======== ENTRIES PROVIDED

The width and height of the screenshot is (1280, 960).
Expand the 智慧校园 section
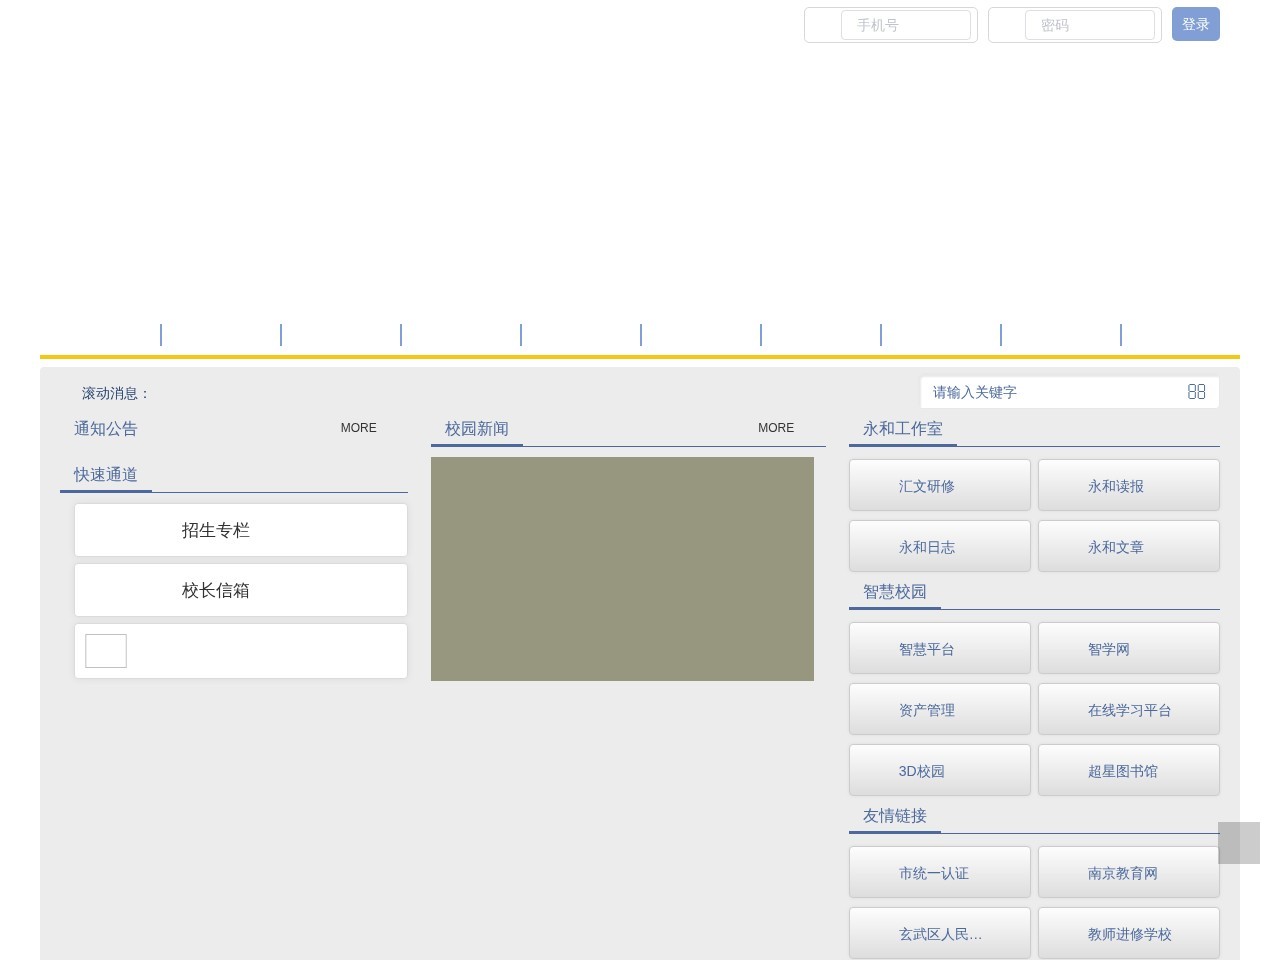coord(893,592)
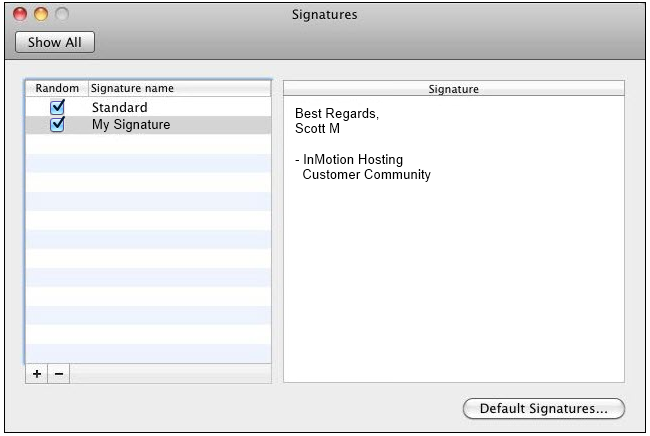Open Default Signatures... dialog
This screenshot has width=650, height=436.
tap(543, 408)
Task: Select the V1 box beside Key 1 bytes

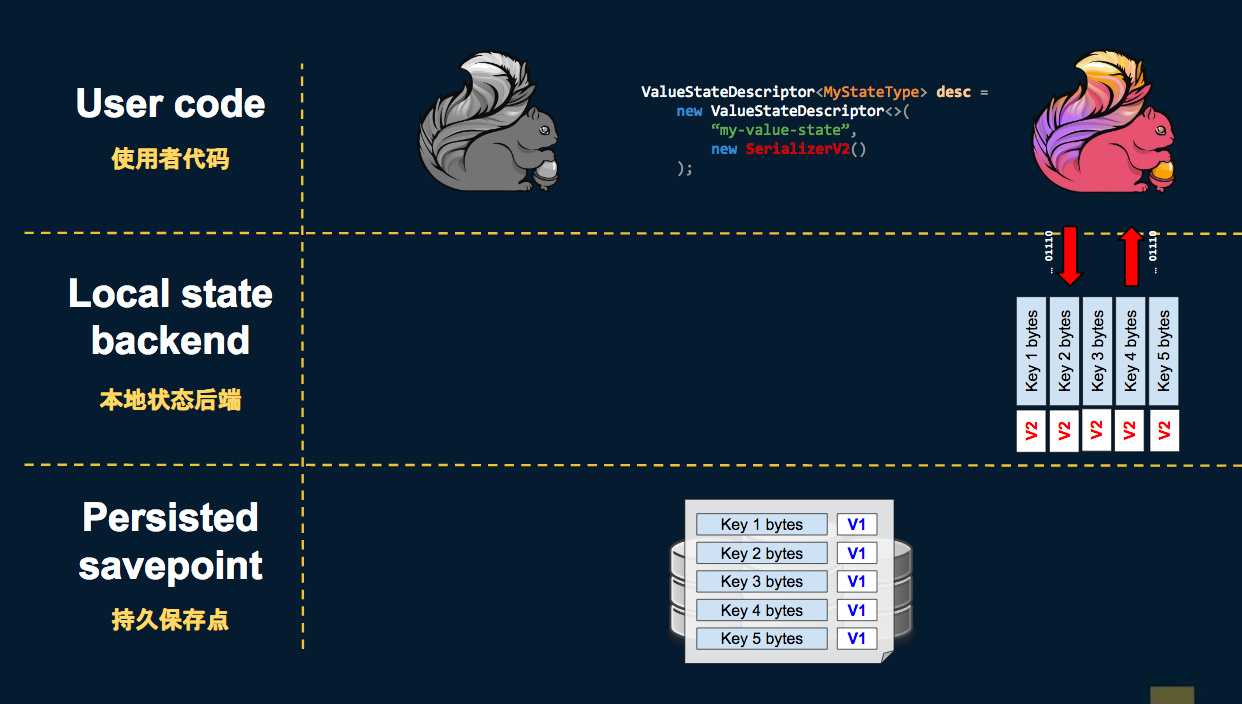Action: [x=856, y=524]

================

WHAT YOU WILL DO: From the first line to the last, repeat the records exactly and skip the pictures.

COMPLETED EXERCISE:
The width and height of the screenshot is (1280, 960).
Expand the 智慧校园 section
coord(893,592)
Open Default Signatures... dialog
This screenshot has width=650, height=436.
tap(543, 408)
Task: Select the V1 box beside Key 1 bytes

Action: [x=856, y=524]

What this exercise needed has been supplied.